“Living every moment, turning to the moon, to snow, to cherry blossom, to red maple leaves, singing songs, drinking saké, taking comfort, forgetting reality, not concerning about misery, not being deterred, being like an empty pumkin that floats downstream: this is what I call Ukyo.”

So used to write the buddhist monk Asai Ryoi in his book Ukyo Monogatari (a tale of the floating world), where he describes japanese lifestyle dedicated to pleasure, or better to Carpe Diem, in order to reach ataraxia, a state of ascetism, because the world is deceitful and illusory and only going beyond emotions the reach of illumination is possible.

Ukyo also became an artistic movement; famous japanese prints, life scenes of geishas and samurai, Kabuki theatre, poems and landscapes belong to the Ukyo movement.

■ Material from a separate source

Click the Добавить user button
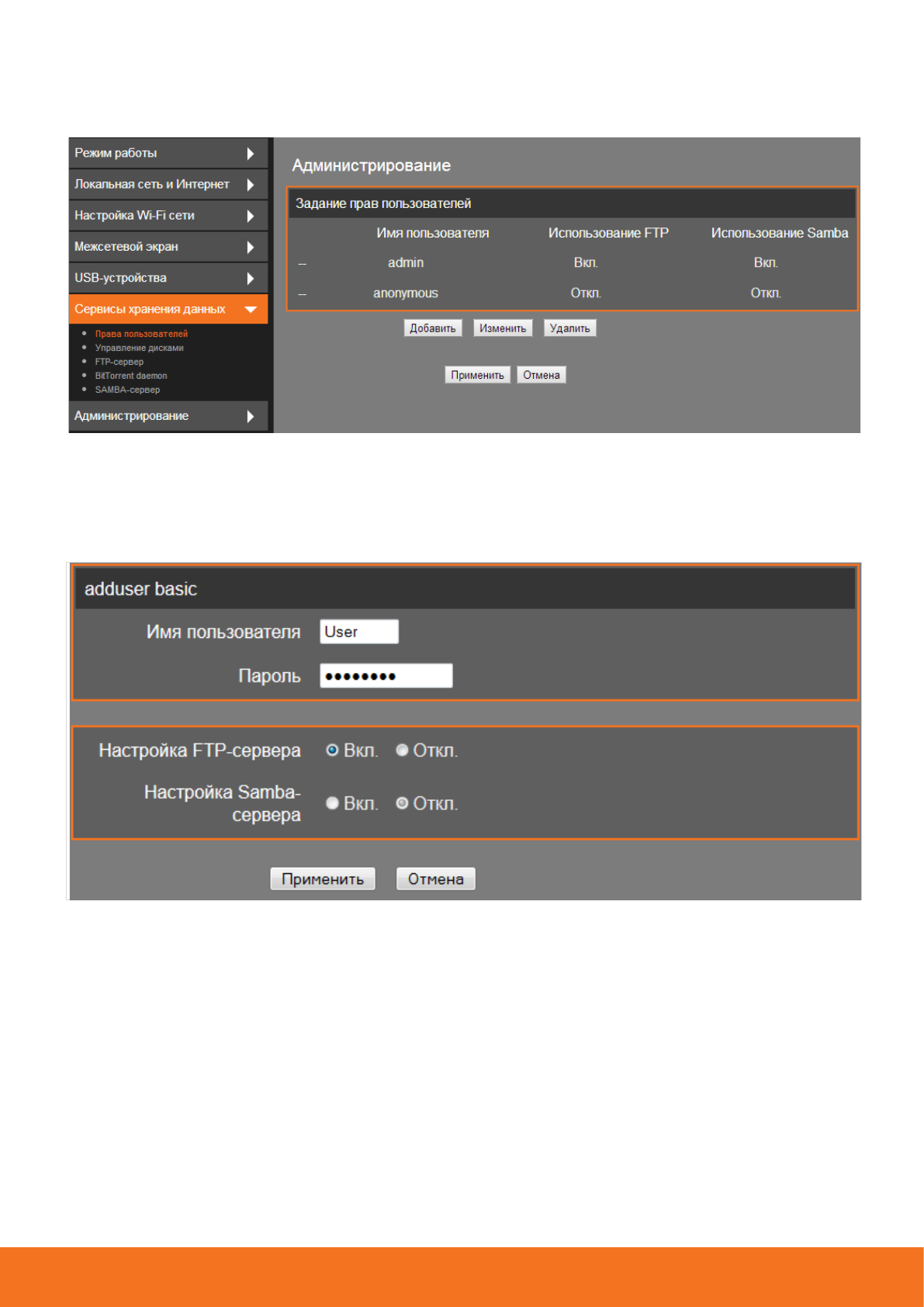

Yesterday we visited an exhibition in Pavia, “Hokusai, Hiroshige, Utamaro, masterpieces of japanese art”, that gave me inspiration not to talk about the influence of japanese art in Europe during XIX century, I am not the right person, but about the care that japanese women reserve themselves traditionally. We have such a lot to learn!

Their rituals are essentially based on layering,that means a number of treatments intended to maximize skin’s splendour. Layering always begins with cleansing (at night even a double cleansing: oil to remove make up and then wash to remove oil).

Second step is the tonic lotion, necessary to complete face cleansing and then serum, that goes to stimulate and deeply nourish skin’s cells, and then cream to complete the serum effects.

Japanese women also take care of their skin with several treatments, such as scrubs, or masks every week.

You may say their “rituals” are not so different from ours, but the real secret is consciousness: consciousness of time we are dedicating to ourselves, of love and desire to feel fine in our skin because any of us really deserves to be her “best version”.